Bounding Boxes#

vision_architectures.utils.bounding_boxes.sort_by_first_column_descending(tensor)[source]#

Helper function to sort a tensor in descending order based on values in first column

Return type:

Tensor

vision_architectures.utils.bounding_boxes.get_tps_fps_fns(pred_bboxes, pred_confidence_scores, target_bboxes, iou_threshold, matching_method='coco', min_confidence_threshold=0.0, max_bboxes_per_image=None, return_intermediate_counts=False)[source]#

Given predicted and target bounding boxes, their confidence scores, and an IOU threshold, get a matching of true positives, and a set of false positives and false negatives.

Parameters:
  • pred_bboxes (list[Tensor]) – A list of length B containing tensors of shape (NP, 4) or (NP, 6) containing the predicted bounding box parameters in xyxy or xyzxyz format.
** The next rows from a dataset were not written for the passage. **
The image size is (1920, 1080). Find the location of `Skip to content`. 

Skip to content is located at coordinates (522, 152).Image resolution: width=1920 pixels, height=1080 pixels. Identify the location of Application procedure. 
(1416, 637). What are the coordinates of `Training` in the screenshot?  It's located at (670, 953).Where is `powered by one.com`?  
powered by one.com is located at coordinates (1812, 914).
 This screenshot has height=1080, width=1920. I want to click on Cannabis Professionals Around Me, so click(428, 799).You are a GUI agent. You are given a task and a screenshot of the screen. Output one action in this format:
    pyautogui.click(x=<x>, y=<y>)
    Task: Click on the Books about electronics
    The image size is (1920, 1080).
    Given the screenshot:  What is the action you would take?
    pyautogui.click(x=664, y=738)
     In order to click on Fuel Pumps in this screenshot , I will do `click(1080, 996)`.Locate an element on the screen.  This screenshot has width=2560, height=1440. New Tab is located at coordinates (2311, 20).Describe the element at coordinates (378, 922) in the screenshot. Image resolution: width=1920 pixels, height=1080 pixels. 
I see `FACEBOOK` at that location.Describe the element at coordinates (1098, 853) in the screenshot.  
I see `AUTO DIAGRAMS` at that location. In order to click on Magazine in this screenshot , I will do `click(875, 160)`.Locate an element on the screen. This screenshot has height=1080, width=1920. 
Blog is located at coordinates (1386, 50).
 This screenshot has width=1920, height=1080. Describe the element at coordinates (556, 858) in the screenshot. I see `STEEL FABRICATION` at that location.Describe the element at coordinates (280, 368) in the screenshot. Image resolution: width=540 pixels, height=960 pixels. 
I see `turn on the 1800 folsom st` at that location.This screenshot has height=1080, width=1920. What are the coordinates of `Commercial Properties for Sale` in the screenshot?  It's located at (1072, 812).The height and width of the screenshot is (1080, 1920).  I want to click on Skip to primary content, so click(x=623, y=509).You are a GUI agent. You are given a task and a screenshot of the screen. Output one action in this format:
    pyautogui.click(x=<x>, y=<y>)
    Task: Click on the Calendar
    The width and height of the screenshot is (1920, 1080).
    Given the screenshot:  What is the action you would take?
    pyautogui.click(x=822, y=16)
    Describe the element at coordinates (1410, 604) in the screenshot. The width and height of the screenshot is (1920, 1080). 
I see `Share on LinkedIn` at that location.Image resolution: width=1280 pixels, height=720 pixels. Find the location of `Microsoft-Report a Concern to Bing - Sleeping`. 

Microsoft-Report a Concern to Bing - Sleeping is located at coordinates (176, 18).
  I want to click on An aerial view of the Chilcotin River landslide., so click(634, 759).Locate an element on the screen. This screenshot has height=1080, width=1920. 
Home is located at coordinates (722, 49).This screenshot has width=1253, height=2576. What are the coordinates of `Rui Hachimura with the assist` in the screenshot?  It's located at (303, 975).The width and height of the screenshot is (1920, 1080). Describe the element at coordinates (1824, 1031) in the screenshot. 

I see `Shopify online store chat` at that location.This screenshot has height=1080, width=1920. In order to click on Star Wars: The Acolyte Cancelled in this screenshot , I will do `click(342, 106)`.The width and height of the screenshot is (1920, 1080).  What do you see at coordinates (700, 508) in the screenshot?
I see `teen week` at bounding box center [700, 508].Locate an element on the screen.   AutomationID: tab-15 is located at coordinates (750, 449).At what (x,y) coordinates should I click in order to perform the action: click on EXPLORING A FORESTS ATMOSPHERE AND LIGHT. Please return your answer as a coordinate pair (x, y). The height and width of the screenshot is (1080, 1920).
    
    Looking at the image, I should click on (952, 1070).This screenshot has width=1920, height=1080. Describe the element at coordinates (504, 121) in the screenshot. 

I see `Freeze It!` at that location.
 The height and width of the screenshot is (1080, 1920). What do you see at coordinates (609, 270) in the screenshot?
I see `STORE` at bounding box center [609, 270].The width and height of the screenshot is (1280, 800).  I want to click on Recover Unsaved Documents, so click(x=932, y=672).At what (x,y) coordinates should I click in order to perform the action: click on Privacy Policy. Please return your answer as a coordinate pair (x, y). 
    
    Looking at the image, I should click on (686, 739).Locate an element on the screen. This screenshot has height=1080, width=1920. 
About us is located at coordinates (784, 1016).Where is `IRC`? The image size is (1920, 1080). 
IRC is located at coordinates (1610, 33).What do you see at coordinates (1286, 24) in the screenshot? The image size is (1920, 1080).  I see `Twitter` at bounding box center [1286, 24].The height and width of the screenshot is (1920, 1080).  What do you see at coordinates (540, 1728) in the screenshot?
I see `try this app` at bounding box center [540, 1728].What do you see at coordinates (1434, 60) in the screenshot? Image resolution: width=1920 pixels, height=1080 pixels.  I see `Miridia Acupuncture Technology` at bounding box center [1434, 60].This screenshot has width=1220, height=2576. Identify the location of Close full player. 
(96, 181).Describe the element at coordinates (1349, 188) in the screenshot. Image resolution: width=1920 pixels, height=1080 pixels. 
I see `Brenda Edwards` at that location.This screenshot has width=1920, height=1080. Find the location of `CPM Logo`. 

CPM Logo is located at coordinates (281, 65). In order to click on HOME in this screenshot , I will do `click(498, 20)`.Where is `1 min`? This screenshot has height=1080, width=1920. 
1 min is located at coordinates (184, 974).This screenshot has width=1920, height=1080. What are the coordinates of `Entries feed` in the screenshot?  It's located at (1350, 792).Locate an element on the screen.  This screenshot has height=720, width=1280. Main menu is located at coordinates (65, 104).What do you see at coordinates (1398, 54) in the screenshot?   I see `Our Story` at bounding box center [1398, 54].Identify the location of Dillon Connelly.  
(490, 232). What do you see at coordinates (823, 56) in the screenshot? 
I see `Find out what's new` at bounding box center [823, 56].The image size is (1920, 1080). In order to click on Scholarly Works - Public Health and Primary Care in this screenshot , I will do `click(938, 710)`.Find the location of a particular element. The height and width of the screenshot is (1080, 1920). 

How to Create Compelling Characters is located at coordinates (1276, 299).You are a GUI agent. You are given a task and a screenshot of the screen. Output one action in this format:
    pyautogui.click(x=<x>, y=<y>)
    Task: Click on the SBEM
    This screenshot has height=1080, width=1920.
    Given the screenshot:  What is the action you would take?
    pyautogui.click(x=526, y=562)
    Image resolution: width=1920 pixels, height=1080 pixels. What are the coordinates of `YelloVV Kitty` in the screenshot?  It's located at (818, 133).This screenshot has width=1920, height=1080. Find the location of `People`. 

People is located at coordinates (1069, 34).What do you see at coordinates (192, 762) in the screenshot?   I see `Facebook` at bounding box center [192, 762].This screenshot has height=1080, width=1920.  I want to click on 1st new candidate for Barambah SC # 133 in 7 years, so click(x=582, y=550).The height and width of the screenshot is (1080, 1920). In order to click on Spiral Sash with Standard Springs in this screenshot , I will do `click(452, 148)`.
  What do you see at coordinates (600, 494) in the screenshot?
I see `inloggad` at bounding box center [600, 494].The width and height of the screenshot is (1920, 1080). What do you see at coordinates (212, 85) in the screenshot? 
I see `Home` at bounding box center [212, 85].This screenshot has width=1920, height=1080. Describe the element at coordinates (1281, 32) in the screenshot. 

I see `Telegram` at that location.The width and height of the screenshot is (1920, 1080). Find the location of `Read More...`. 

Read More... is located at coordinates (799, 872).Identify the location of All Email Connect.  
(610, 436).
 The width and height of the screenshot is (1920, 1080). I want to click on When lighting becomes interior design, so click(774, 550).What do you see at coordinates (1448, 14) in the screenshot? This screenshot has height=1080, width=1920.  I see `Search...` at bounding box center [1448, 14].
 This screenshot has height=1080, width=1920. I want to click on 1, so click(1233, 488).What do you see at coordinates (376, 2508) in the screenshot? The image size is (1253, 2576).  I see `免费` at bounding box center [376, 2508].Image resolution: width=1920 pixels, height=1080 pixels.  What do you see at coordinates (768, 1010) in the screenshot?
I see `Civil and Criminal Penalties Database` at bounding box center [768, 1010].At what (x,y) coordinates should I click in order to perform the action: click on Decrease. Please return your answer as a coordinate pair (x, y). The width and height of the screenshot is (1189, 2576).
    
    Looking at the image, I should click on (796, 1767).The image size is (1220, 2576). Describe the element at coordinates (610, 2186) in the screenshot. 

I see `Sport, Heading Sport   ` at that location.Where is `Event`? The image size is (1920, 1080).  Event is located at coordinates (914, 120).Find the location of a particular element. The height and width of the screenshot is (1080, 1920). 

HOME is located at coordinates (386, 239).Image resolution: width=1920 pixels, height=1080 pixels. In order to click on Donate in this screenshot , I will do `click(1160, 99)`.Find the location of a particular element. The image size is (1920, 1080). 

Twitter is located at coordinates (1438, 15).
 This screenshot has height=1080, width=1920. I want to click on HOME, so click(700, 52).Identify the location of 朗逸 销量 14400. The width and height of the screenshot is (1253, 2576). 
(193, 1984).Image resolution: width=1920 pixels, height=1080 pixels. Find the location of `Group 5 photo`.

  • pred_confidence_scores (list[Tensor]) – A list of length B containing tensors of shape (NP,) containing the predicted confidence scores for the corresponding bounding boxes.

  • target_bboxes (list[Tensor]) – A list of length B containing tensors of shape (NT, 4) or (NT, 6) containing the target bounding box parameters in xyxy or xyzxyz format.

  • iou_threshold (float) – The IOU threshold above which a predicted box is considered a match for a target box.

  • matching_method (Literal['coco', 'hungarian']) – The method to use for matching predicted boxes to target boxes. ‘coco’ implements the greedy matching algorithm used in the COCO dataset. ‘hungarian’ implements the Hungarian algorithm for optimal matching. Note that ‘hungarian’ is more computationally expensive and may not scale well to large numbers of boxes.

  • min_confidence_threshold (float) – Minimum confidence score for a predicted box to be considered for matching.

  • max_bboxes_per_image (Optional[int]) – If not None, consider only the top K predicted boxes per image based on confidence scores.

  • return_intermediate_counts (bool) – Whether to return intermediate counts of true positives, false positives and false negatives after each prediction is considered. Useful for plotting precision-recall curves.

Return type:

tuple[set[tuple[int, int, int]], set[tuple[int, int]], set[tuple[int, int]]] | tuple[set, set, set, list[tuple[int, int, int]]]

Returns:

The first set contains tuples of (b, p, t) where b is the batch index, p is the index of the predicted box and t is the index of the matched target box. The second set contains tuples of (b, p) where b is the batch index and p is the index of the false positive predicted box. The third set contains tuples of (b, t) where b is the batch index and t is the index of the false negative target box. If return_intermediate_counts is True, also returns a list of tuples of (TP, FP, FN) counts after each prediction.